PROBLEM TO WORK ON = Nothing but the pictures should be left out when you copy the records exactly.

Saved data entries =
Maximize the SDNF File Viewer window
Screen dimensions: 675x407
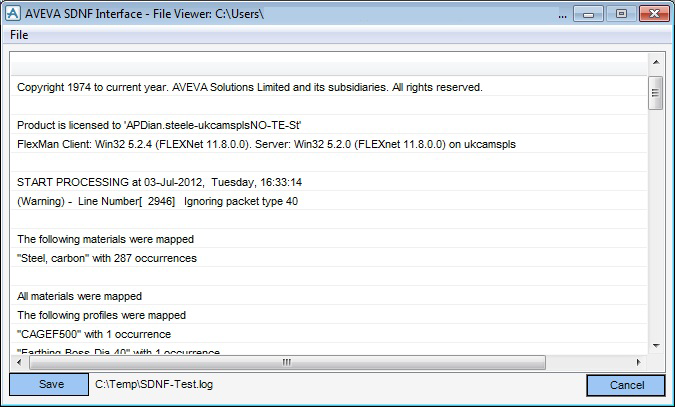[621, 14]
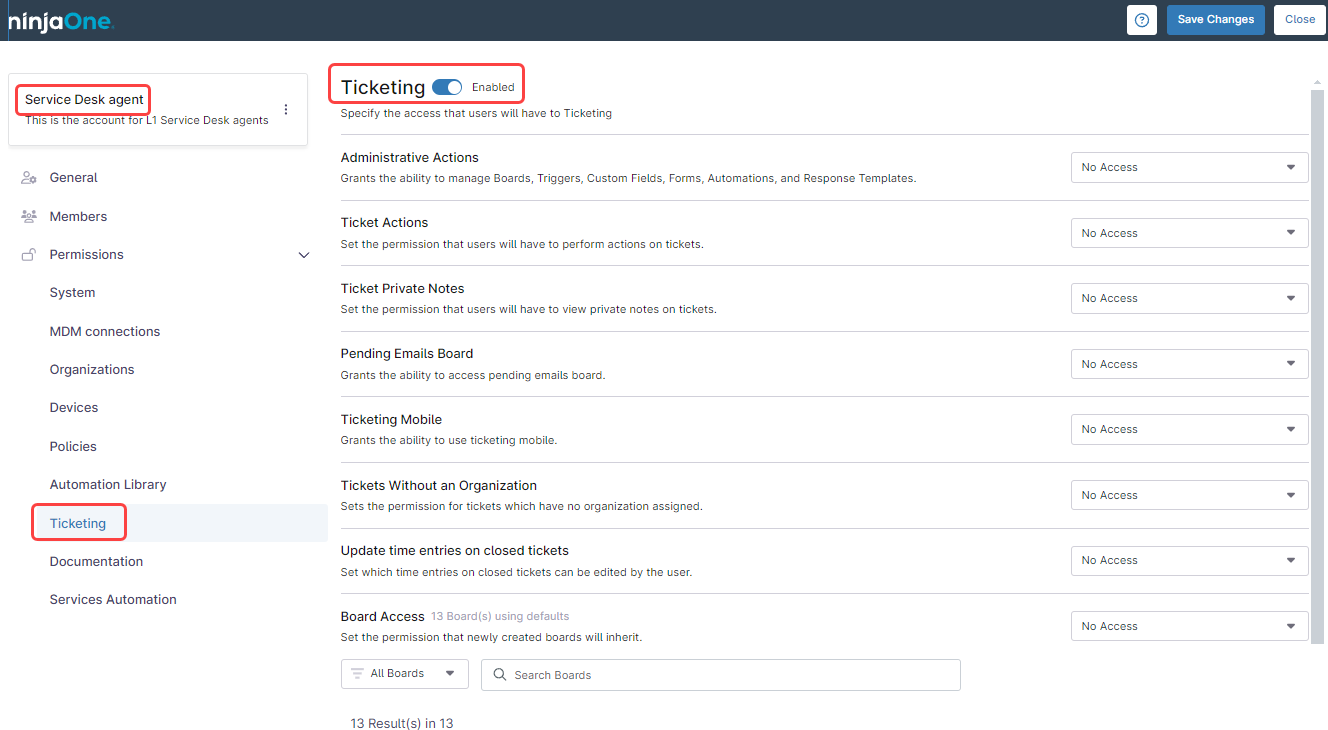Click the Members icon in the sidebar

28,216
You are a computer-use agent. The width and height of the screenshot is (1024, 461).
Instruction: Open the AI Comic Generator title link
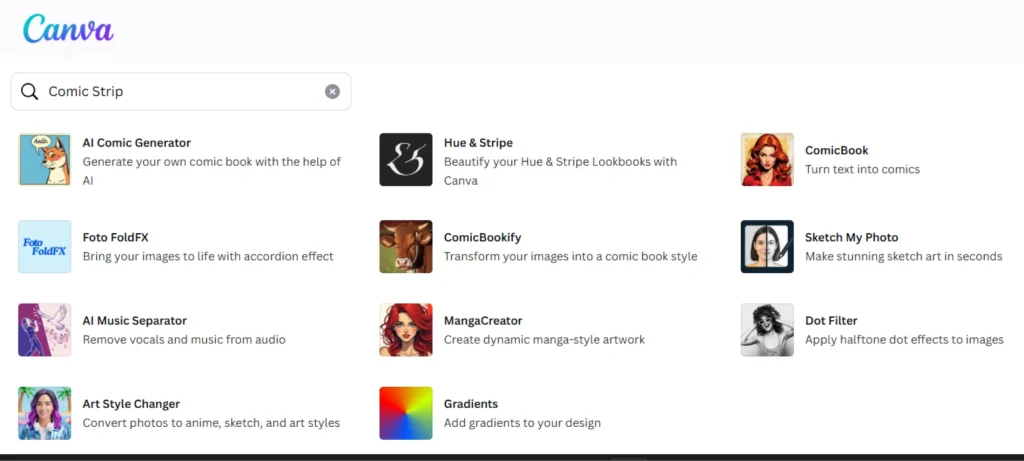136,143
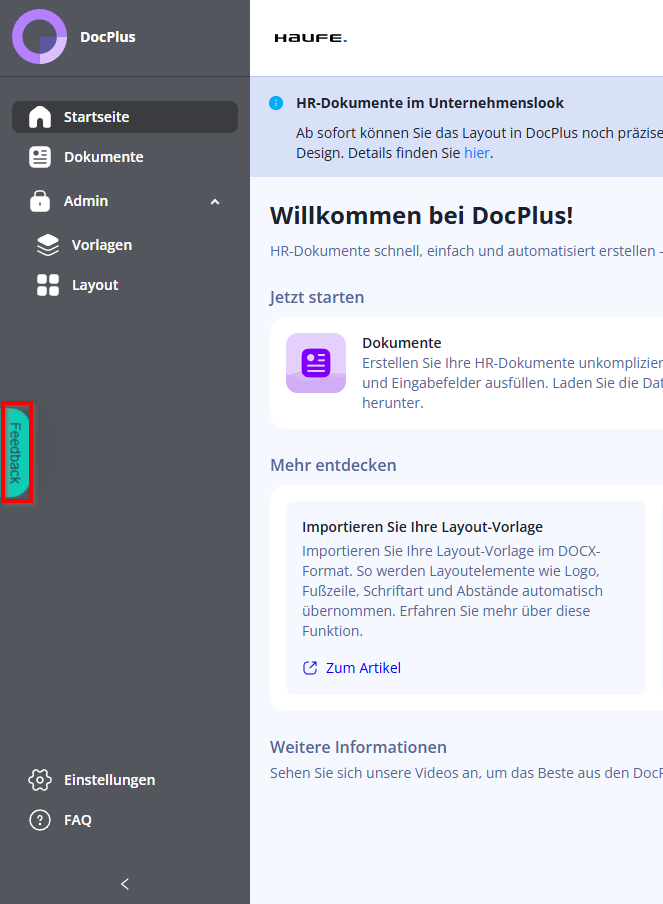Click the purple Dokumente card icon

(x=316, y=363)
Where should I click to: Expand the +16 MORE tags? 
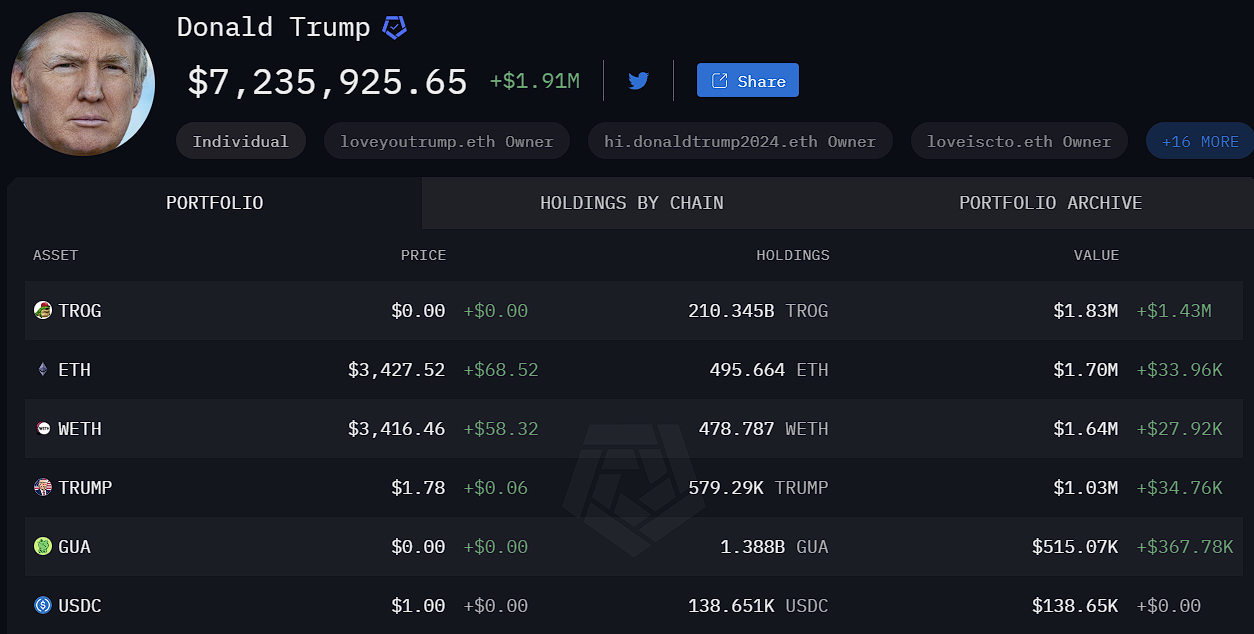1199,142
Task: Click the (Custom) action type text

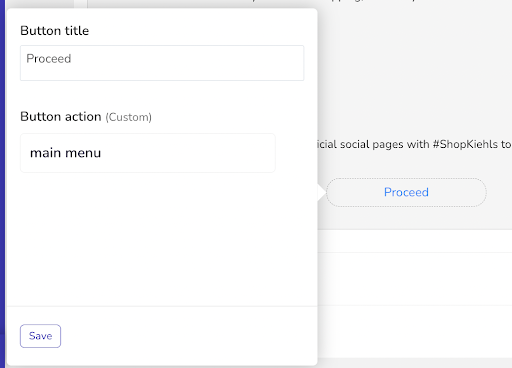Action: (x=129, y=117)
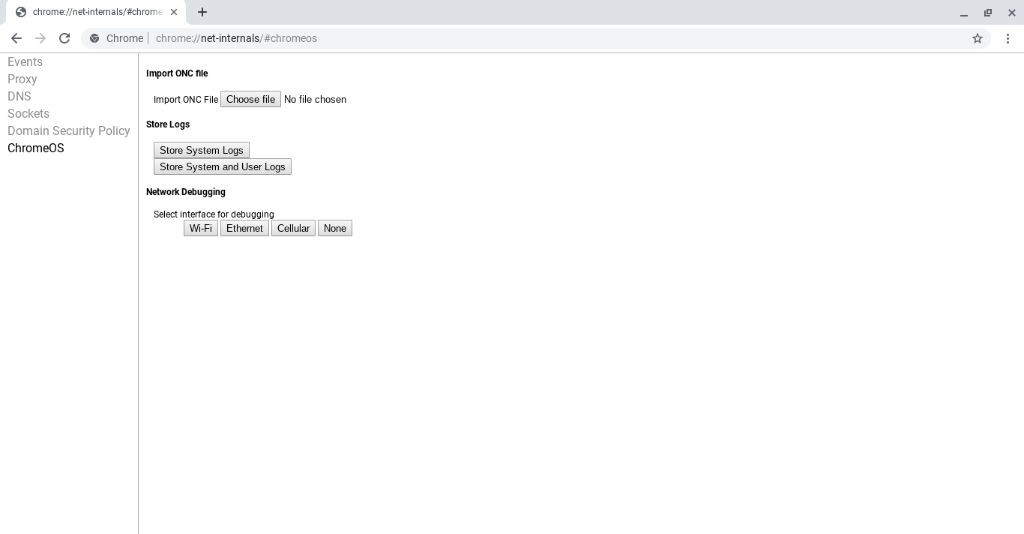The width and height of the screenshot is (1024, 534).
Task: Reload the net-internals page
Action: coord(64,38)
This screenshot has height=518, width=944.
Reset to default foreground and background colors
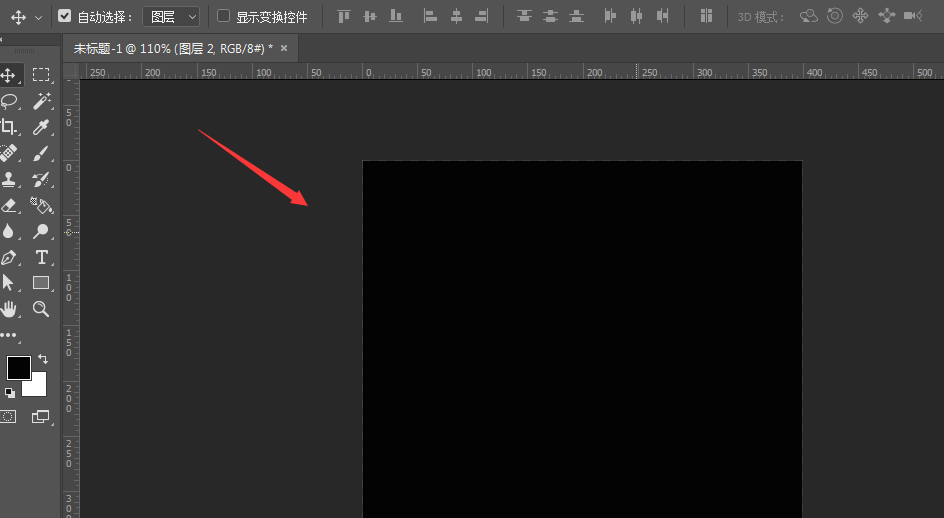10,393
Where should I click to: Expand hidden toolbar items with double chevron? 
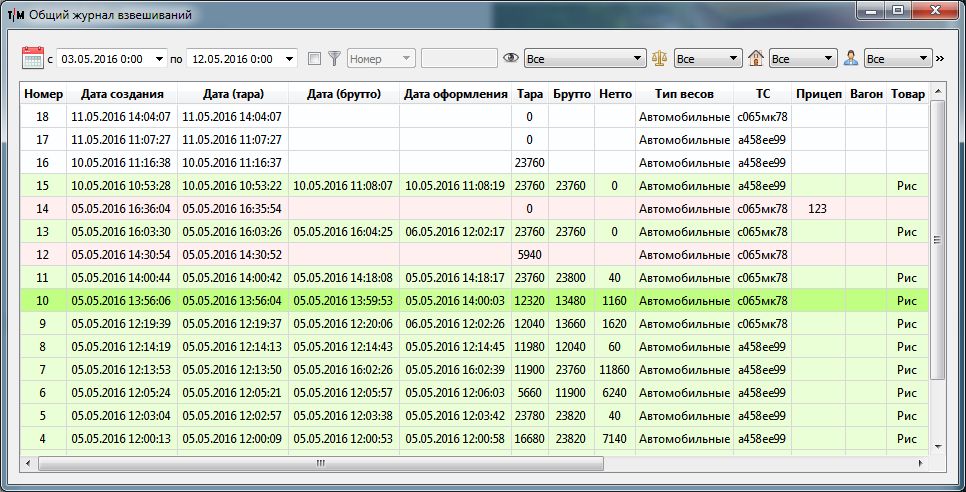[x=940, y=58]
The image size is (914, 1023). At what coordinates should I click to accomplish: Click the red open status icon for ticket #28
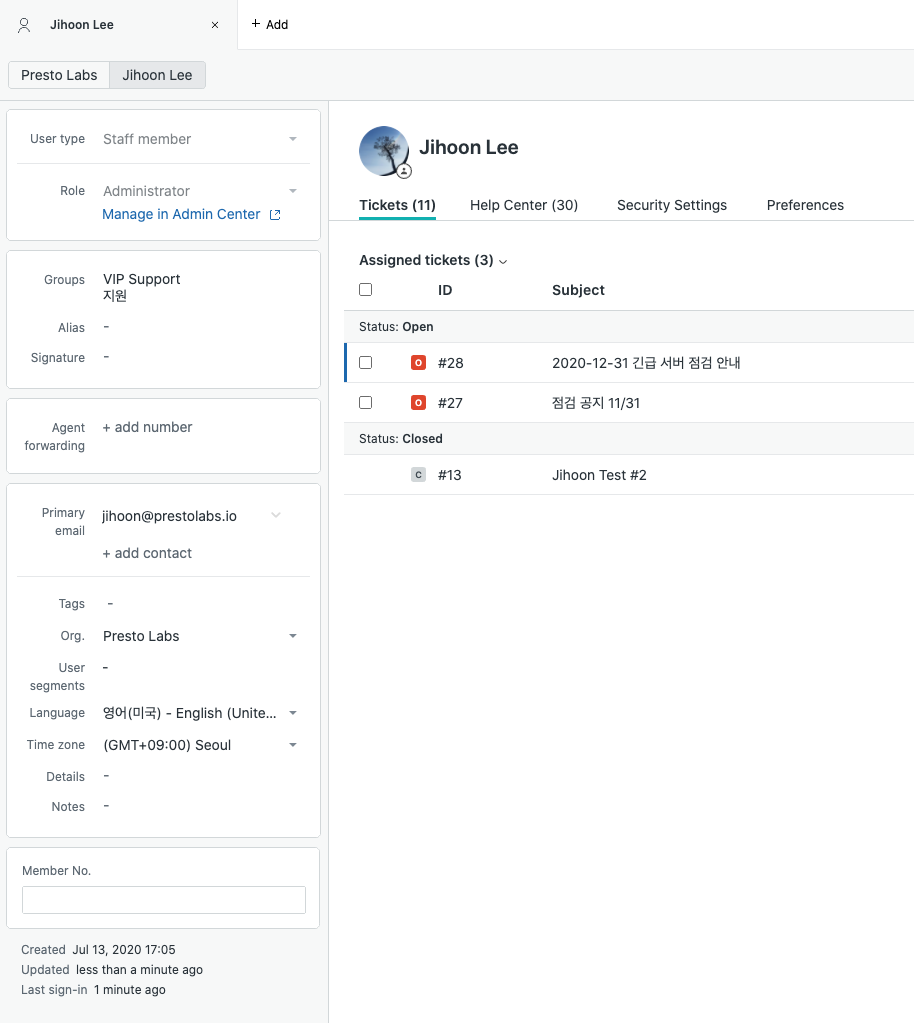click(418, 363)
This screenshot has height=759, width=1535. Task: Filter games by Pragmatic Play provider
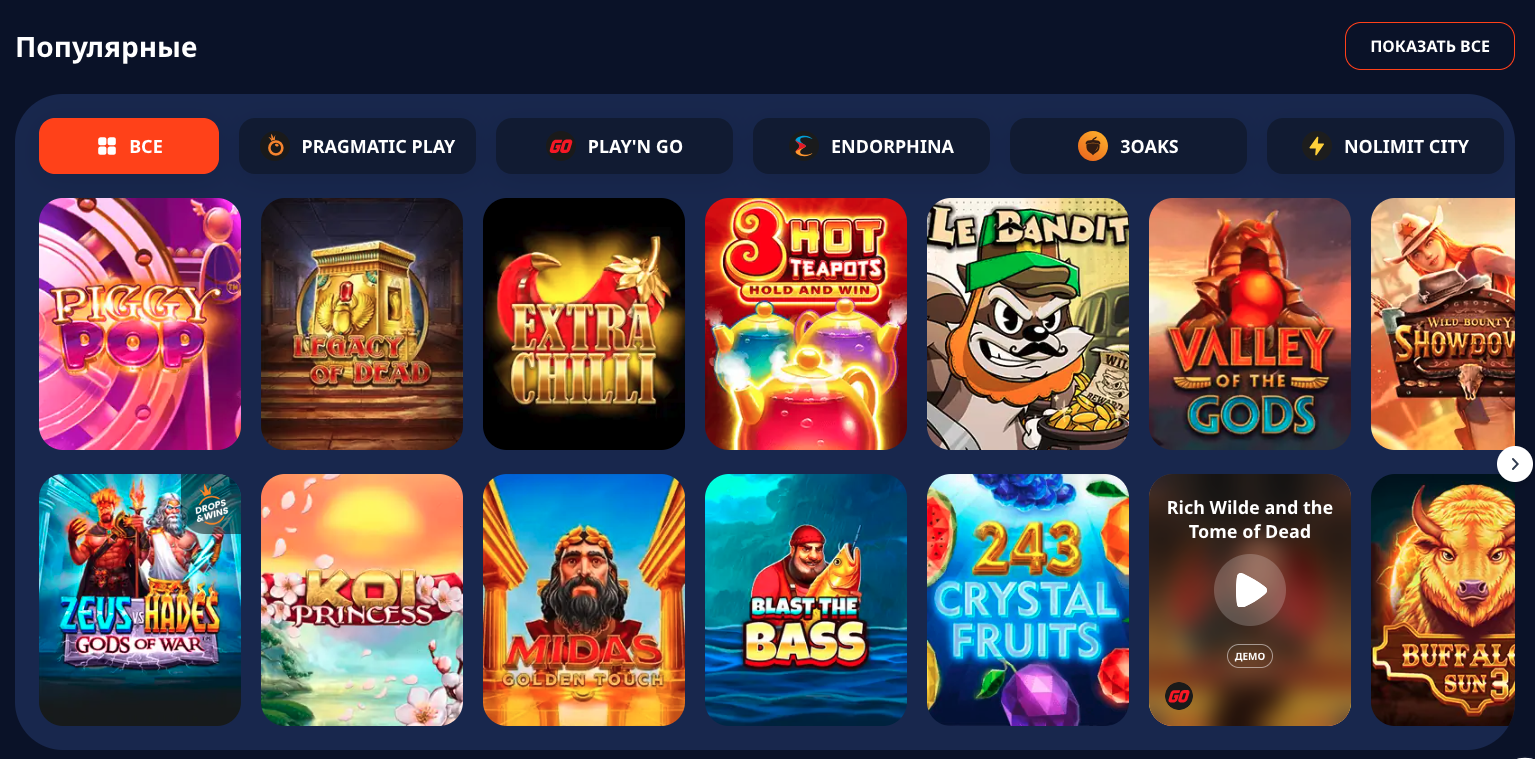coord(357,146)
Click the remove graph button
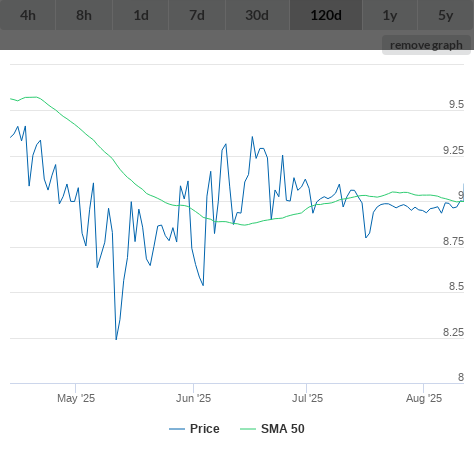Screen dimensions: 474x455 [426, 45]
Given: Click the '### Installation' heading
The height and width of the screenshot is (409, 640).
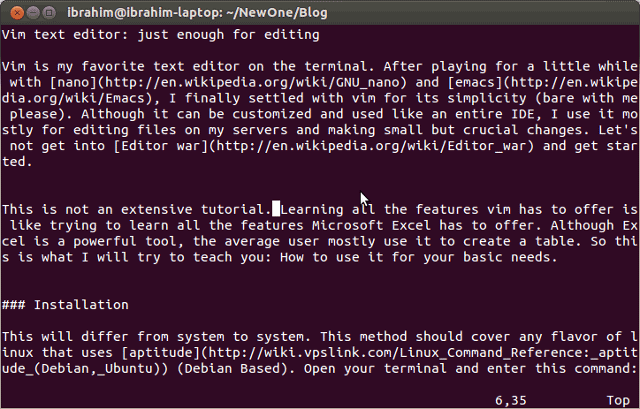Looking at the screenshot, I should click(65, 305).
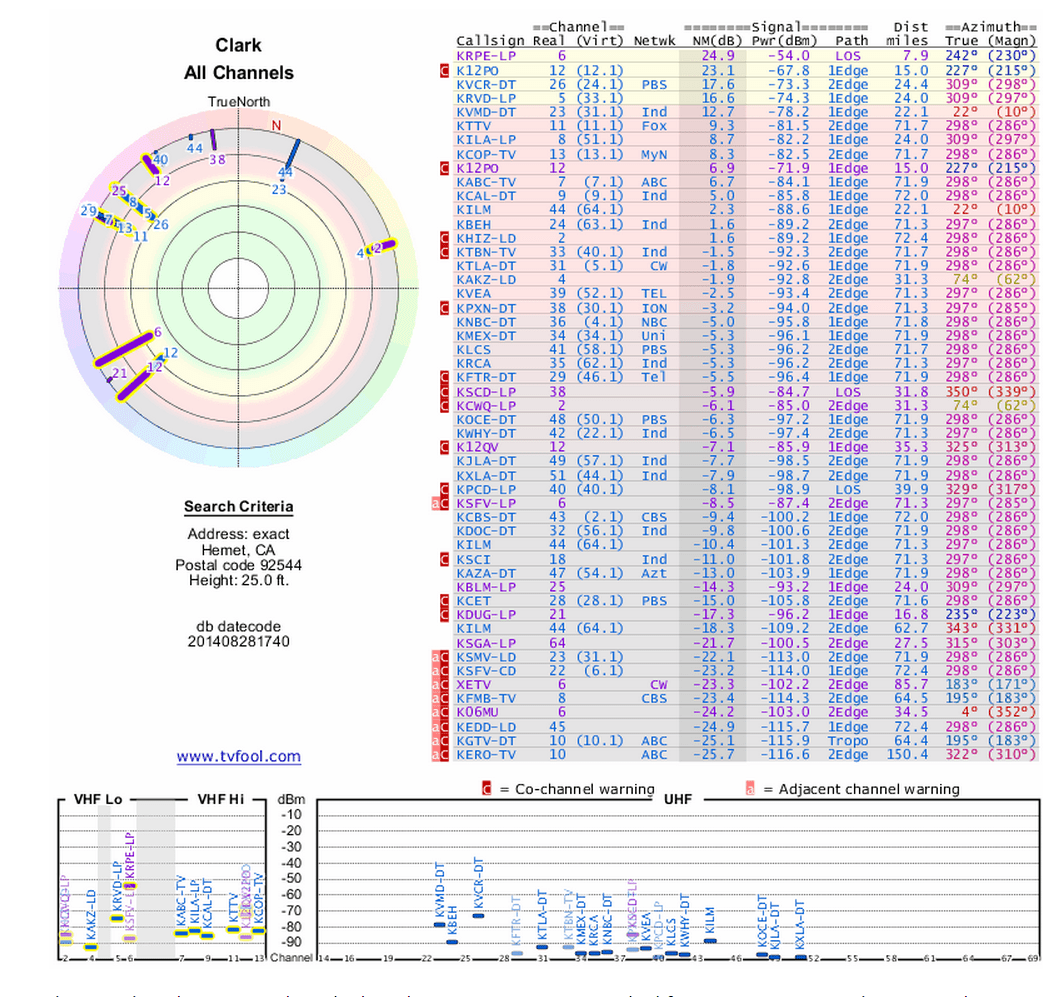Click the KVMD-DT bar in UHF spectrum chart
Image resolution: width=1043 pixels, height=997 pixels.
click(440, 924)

FINISHED EXERCISE =
Maximize the SDNF File Viewer window
Screen dimensions: 675x407
[621, 14]
Click the Members icon in the sidebar

28,216
You are a computer-use agent. The width and height of the screenshot is (1024, 461).
Instruction: Open the AI Comic Generator title link
136,143
Click the purple Dokumente card icon

(x=316, y=363)
Where should I click to: Expand the +16 MORE tags? 
1199,142
Task: Click the (Custom) action type text

Action: (x=129, y=117)
The width and height of the screenshot is (1024, 534).
Task: Reload the net-internals page
Action: coord(64,38)
This screenshot has height=518, width=944.
Reset to default foreground and background colors
10,393
Where should I click to: Expand hidden toolbar items with double chevron? 
[x=940, y=58]
The image size is (914, 1023). At what coordinates should I click to accomplish: Click the red open status icon for ticket #28
click(418, 363)
This screenshot has height=759, width=1535. Task: Filter games by Pragmatic Play provider
coord(357,146)
Click the remove graph button
Screen dimensions: 474x455 [426, 45]
Given: Click the '### Installation' heading
The height and width of the screenshot is (409, 640).
Looking at the screenshot, I should click(65, 305).
Click the KVMD-DT bar in UHF spectrum chart
Image resolution: width=1043 pixels, height=997 pixels.
click(440, 924)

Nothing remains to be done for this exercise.